For decades, European policymakers and regulators have used the term “dual-use” to categorise technologies as either civilian or military. The framework for the term was designed for a world where technologies could be cleanly separated into civilian and military streams. That binary logic may have been effective for jet engines or radar during the Cold War, but today it’s outdated. Technologies now operate simultaneously across multiple domains, shaping economies, health systems, resilience, and security all at once. We live in an era of omni-use.
Additive manufacturing (AM), or 3D printing, is a vivid example. In Ukraine, consumer-grade printers are producing drone components on the frontlines. Across Europe, militaries are deploying AM labs to print spare parts near the battlefield, reducing logistical exposure and improving readiness. During the COVID-19 pandemic, those same systems pivoted to produce ventilator valves and protective gear. In future natural disasters, AM could just as easily print water filtration systems, energy grid components, or replacement parts. These are not dual-use but rather omni-use in practice; one technology underpinning defence readiness, industrial competitiveness, health security, and societal resilience simultaneously.
Recent research confirms the limitations of the dual-use paradigm. A new study by scholars at the University of the Bundeswehr shows how rigid dual-use classifications often slow innovation, impose compliance burdens, and discourage collaboration between the public and private sectors. Interviews with investors, regulators, and military officials revealed how new technologies frequently cross domains with minimal adaptation.

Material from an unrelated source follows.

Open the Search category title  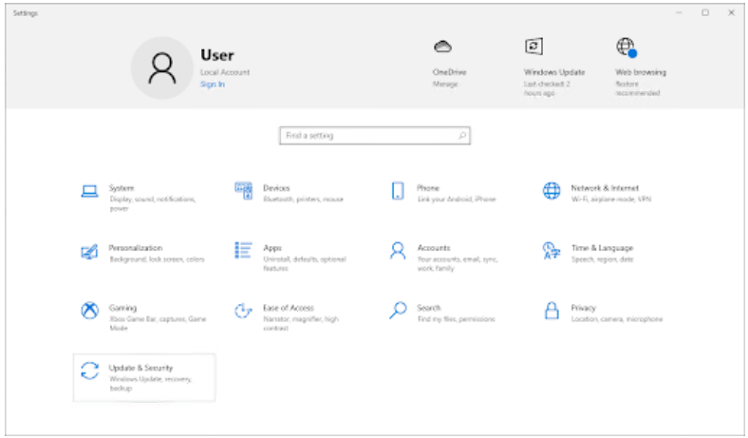click(428, 308)
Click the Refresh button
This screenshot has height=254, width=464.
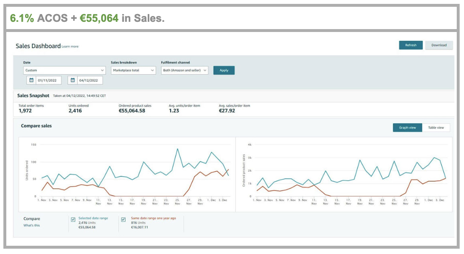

The same AI technology can manage hospital logistics one day and drone swarms the next. The latest ethical and security dilemmas we face are precisely because these tools are omni-use, yet our policy frameworks still treat them as if they belonged in separate silos.
As noted in the Bundeswehr study, Europe is particularly vulnerable if it clings to outdated categories in an era of convergence. This vulnerability arises due to fragmented governance, inconsistent definitions across member states, and risk-averse funding norms, which slow Europe’s ability to adapt. While the United States and China are building agile, well-financed ecosystems for omni-use technologies, Europe risks falling behind, leaving its industries, militaries, and critical infrastructure dependent on others for the very tools that underpin resilience and security.
To adapt, the EU must embed omni-use thinking into its laws and strategies. A first step is to revisit the EU Dual-Use Regulation. While this law governs exports of goods and technologies with both civilian and military applications, it remains rooted in a binary logic that recent developments have eclipsed. Updating it to recognise omni-use technologies would align export controls with the fact that the same system often serves defence, commerce, health, and infrastructure simultaneously. The Commission’s recent 2025 update of the EU Control List of Dual-Use Items demonstrates its willingness to expand controls in light of emerging technologies. But further reforms are needed to anticipate omni-use rather than retrofit regulations after the fact.
Europe’s broader industrial strategies already hint at omni-use without naming it. The European Chips Act addresses semiconductors, a textbook omni-use technology vital for AI, defence, communications, and consumer electronics. The Cyber Resilience Act imposes cybersecurity obligations on digital products across sectors, recognising that vulnerabilities in consumer devices can cascade into defence supply chains or critical infrastructure.
Research and innovation frameworks also need a relook. The Commission’s Expert Group on the Economic and Societal Impact of Research (ESIR) has recommended a “dual-use by design” approach for EU-funded projects. In practice, Europe should move further and adopt “omni-use by design.” Horizon Europe and the European Defence Fund should require applicants to anticipate cross-sectoral applications, ensuring that well-designed innovations with civilian, defence, and resilience needs in mind from the outset.
Governing structures must adapt as well. Separate ministries operating in silos cannot manage omni-use technologies. Defence ministries, health agencies, industrial regulators, and civil protection authorities need standing coordination mechanisms to govern these technologies. Regulatory sandboxes could provide start-ups space to test omni-use applications across multiple domains without being paralysed by compliance burdens from a simpler era.
Omni-use is not a semantic upgrade but a recognition of how new technologies function in society. Readiness and competitiveness in this century will be defined by what Europe can adapt, repurpose, and produce when and where it is needed most. Additive manufacturing illustrates this vividly, but AI, semiconductors, quantum sensing, and biotechnology all point in the same direction.
If Europe continues to govern technologies under an obsolete framework, it will stall innovation and erode its ability to defend itself and compete globally. To lead, the EU must make omni-use an organising principle of its technology, industrial, and defence strategies. That means revising export controls, aligning industrial policy, expanding research, and building governance that reflects the world as it is, not as it was.
Chris Kremidas-Courtney is a senior visiting fellow at the European Policy Centre, lecturer on hybrid threats, resilience, and global strategy for the Institute for Security Governance, senior researcher for the US Naval Postgraduate School, Associate Fellow for the Geneva Center for Security Policy, senior advisor for Defend Democracy, and member of the civil experts groups for NATO, the Hybrid CoE, and Euro-Atlantic Resilience Centre.